- [Supplied records]:
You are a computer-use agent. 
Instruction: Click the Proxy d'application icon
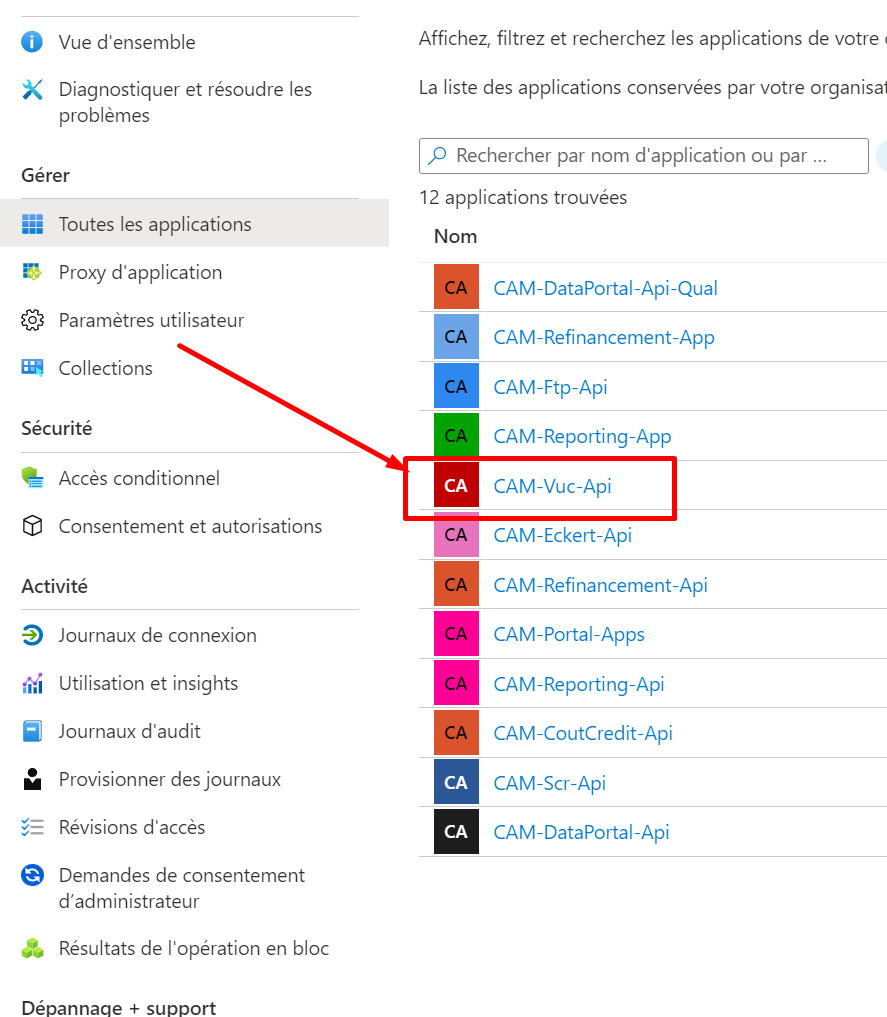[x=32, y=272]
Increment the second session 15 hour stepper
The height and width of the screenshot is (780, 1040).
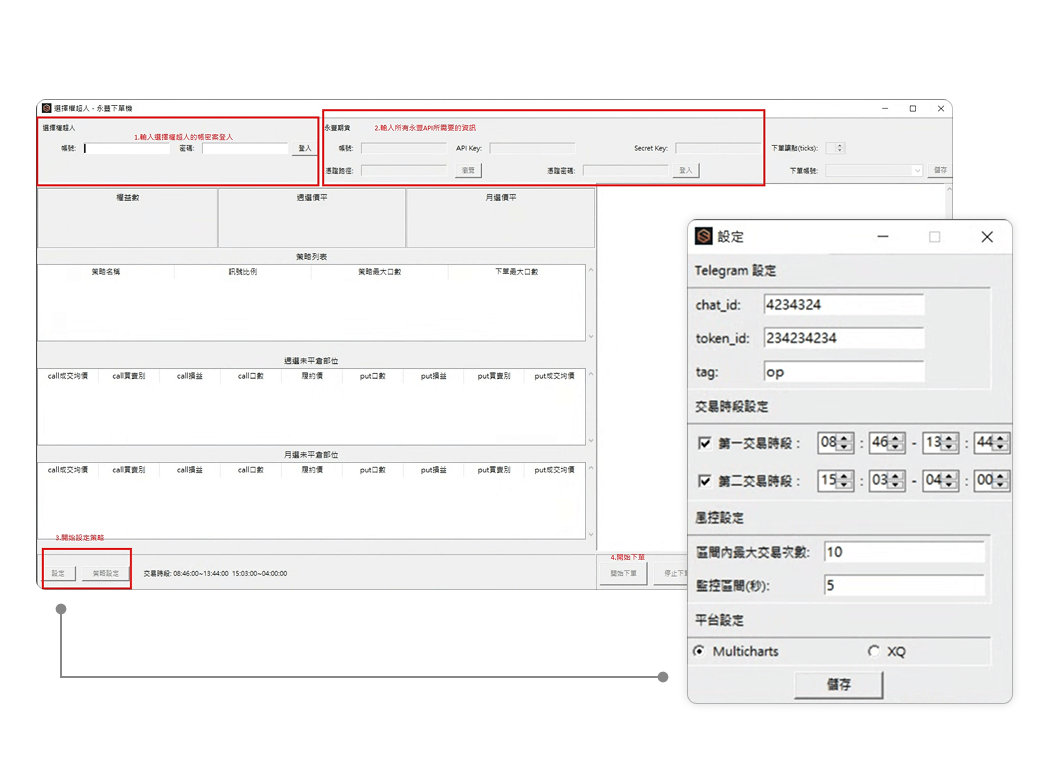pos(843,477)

- [What needs to be done]: Restate each entry exactly, omitting pictures.

- [Solved exercise]:
You are a computer-use agent. 
Instruction: Click the Proxy d'application icon
[x=32, y=272]
Increment the second session 15 hour stepper
The height and width of the screenshot is (780, 1040).
pos(843,477)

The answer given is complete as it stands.